Women’s sports have been white hot, and the first two rounds of the NCAA basketball tournament highlighted the emerging value for broadcast platforms. According to ESPN – which retained the rights to the women’s tourney – year-over-year viewership for both rounds combined increased 28% and exceeded 2.1 billion minutes. While this might not be the trend for every women’s sport, keystone sports like basketball, FIFA’s World Cup, tennis, and even cycling could become profit centers and revenue pivots for major broadcasters in the future. The key differentiator between women’s and men’s sports audiences is the outsized marketing activation and spending by viewers of women’s sporting content – and advertisers have been keen to connect with these demographics. FIFA renewed calls at its recent annual congress for broadcasters to not undersell the media rights when they present bids for the upcoming 2023 Women’s World Cup and will likely reject lowball offers for key broadcast markets.

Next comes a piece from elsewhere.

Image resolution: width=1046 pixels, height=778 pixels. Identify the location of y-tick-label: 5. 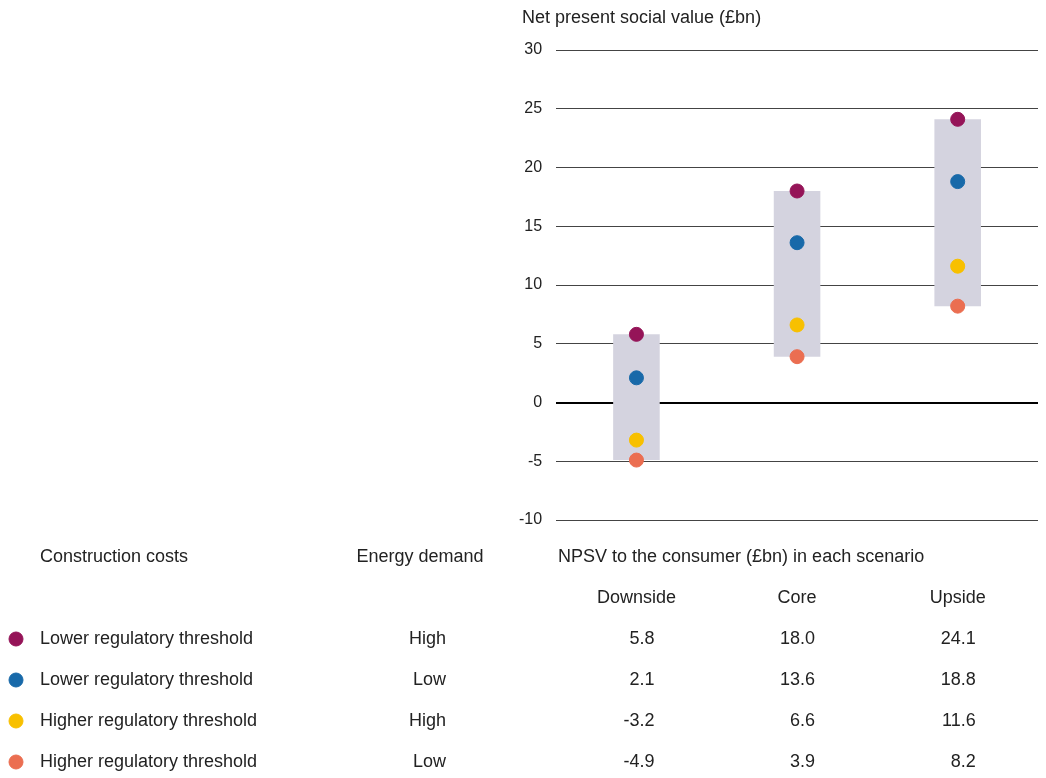
(538, 343).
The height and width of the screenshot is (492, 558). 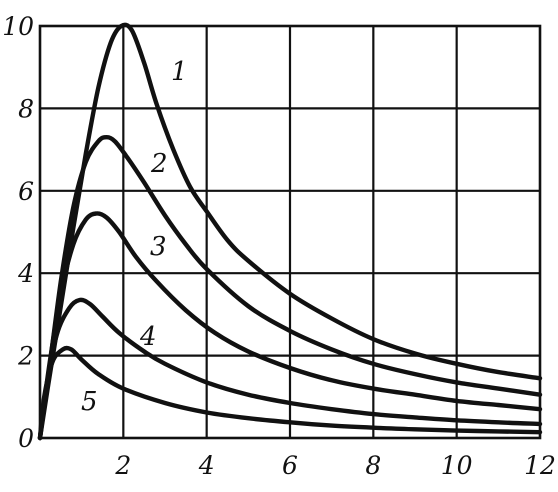 I want to click on curve-label-3: 3, so click(x=158, y=247).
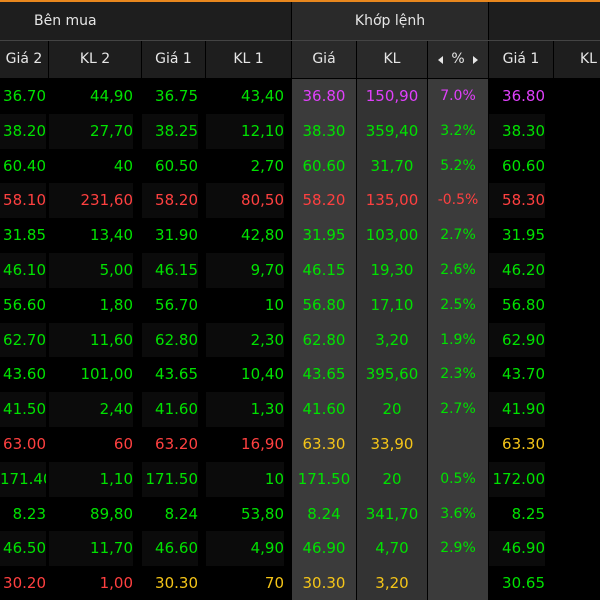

Women’s WorldTour cycling could actually find itself better positioned to react and adapt to the changing broadcast marketplace – particularly if it can come up with a more cohesive package and narrative for its smaller racing calendar. The upward trend in recent years for the Flanders Classics slate of women’s races is an indicator of this potential, and we are excited to see both the racing and the viewership figures in the coming weeks.